Program director and associate professor of bio-technology Jackie Crisman noted that HURI SURI is a "collaborative program providing undergraduate research opportunities for JCC and area high school students. It also features opportunities for area teachers to participate in biotechnology boot camps and undergraduate re-search experiences at JCC."
After completion of the training, $10,000 in bio-technology equipment and $2,000 in supplies are given to each participating high school to integrate research experiences by offering an innovative new first semester biology course with research-based labs.
New York state health department biologist Jamie Haight reviews research with Lon Knappenberger at the microscrope. Surrounding them are Sue Lee, Lennart Liffner, William Hunter, Pam Patterson, Boyd Fitzsimmons and Kelly Schrantz.
Participants included Lon Knappenberger, West-field Academy & Central School; Pam Patterson, St. Mary's Area High School; William Hunter, Fillmore High School; Boyd Fitzsimmons, Otto-Eldred Area High School; Susan Lee, Bradford Area High School; Kelly Schrantz, Cassadaga Valley Central School; Lennart Liffner, Sherman Central School; and David VanEarden, Sherman Central School.
They researched the evolution of the mosquito through DNA extraction, polymerase chain reaction, and gel electrophoresis.

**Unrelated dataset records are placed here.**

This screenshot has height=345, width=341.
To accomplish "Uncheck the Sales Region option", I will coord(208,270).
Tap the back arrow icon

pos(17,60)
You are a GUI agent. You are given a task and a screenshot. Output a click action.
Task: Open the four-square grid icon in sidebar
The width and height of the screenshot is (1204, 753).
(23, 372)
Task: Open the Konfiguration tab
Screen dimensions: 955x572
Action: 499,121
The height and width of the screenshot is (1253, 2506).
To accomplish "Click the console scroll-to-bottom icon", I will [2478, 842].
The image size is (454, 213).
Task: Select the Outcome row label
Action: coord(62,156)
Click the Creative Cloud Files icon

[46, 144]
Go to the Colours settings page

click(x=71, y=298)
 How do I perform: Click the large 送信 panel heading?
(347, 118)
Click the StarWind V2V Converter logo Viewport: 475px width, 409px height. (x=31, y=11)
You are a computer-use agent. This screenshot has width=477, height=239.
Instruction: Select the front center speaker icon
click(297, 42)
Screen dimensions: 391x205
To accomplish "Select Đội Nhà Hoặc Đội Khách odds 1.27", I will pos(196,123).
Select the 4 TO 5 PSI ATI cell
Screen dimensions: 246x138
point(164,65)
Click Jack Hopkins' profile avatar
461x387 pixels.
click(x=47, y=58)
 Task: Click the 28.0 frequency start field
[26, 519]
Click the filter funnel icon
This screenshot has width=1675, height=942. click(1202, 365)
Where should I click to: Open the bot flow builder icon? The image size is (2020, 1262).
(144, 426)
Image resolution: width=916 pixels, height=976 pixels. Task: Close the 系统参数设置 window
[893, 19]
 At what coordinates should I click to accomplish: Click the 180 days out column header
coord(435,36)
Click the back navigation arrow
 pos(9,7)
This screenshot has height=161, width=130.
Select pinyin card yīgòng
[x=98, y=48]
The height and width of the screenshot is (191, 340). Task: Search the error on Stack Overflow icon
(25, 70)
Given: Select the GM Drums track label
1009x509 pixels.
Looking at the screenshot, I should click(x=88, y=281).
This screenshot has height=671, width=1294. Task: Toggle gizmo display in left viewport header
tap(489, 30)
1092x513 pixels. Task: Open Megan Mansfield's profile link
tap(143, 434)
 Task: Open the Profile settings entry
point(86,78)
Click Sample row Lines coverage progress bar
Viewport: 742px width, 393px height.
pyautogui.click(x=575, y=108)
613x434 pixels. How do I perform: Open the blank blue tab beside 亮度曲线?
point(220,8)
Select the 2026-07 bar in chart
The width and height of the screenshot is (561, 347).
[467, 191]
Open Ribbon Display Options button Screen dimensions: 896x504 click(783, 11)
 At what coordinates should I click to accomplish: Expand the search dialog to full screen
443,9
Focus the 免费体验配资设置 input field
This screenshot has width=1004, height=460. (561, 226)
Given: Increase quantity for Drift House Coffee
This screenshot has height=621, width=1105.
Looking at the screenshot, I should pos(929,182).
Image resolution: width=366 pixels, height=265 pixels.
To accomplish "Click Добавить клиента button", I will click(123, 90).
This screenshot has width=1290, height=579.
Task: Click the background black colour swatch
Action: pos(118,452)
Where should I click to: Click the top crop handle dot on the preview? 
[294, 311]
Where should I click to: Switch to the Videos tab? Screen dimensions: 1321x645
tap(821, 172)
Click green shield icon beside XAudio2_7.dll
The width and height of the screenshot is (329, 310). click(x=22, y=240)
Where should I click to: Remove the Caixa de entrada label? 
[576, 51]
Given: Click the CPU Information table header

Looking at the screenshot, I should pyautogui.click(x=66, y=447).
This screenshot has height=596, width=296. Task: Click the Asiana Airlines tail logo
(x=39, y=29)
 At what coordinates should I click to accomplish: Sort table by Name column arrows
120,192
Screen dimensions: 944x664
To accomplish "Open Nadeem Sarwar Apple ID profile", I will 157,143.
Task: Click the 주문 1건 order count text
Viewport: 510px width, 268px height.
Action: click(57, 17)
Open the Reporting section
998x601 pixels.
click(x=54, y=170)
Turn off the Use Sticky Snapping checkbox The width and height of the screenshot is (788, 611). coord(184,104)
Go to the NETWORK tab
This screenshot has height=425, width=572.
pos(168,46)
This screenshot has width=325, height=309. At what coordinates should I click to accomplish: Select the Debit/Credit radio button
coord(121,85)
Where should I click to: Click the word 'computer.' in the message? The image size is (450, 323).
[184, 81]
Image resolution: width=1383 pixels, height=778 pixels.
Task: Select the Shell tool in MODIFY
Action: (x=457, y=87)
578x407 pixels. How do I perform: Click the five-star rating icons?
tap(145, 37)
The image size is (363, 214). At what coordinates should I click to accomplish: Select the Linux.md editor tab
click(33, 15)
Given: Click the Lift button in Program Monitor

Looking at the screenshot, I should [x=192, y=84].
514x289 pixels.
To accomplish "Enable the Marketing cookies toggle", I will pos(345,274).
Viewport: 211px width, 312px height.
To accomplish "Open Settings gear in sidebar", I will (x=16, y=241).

"The teachers were enthusiastic about being a part of the HURI SURI program," notes HURI SURI project manager Tim Johnson. With extensive backgrounds in teaching, the participants quickly familiarized themselves with the curriculum materials, key concepts, and research techniques their students will learn.
"They are excited about being able to teach a course that reflects how science is actually done today, employing the same sophisticated equipment used in the academic and commercial scientific community worldwide," said Johnson. "We are delighted with our continued engagement with area school districts and their students, many of whom matriculate to JCC."
The National Science Foundation (NSF) awarded JCC nearly $900,000 in 2012 to support biotechnology training for high school teachers and JCC students over the next three years through HURI SURI.
HURI SURI complements a $3.5 million NSF grant received in 2011 by the biotechnology programs at JCC, Finger Lakes Community College, Tompkins-Cortland Community College, and Delaware Technical and Community College to support expanded research opportunities and disseminate undergraduate research nationwide to other community colleges.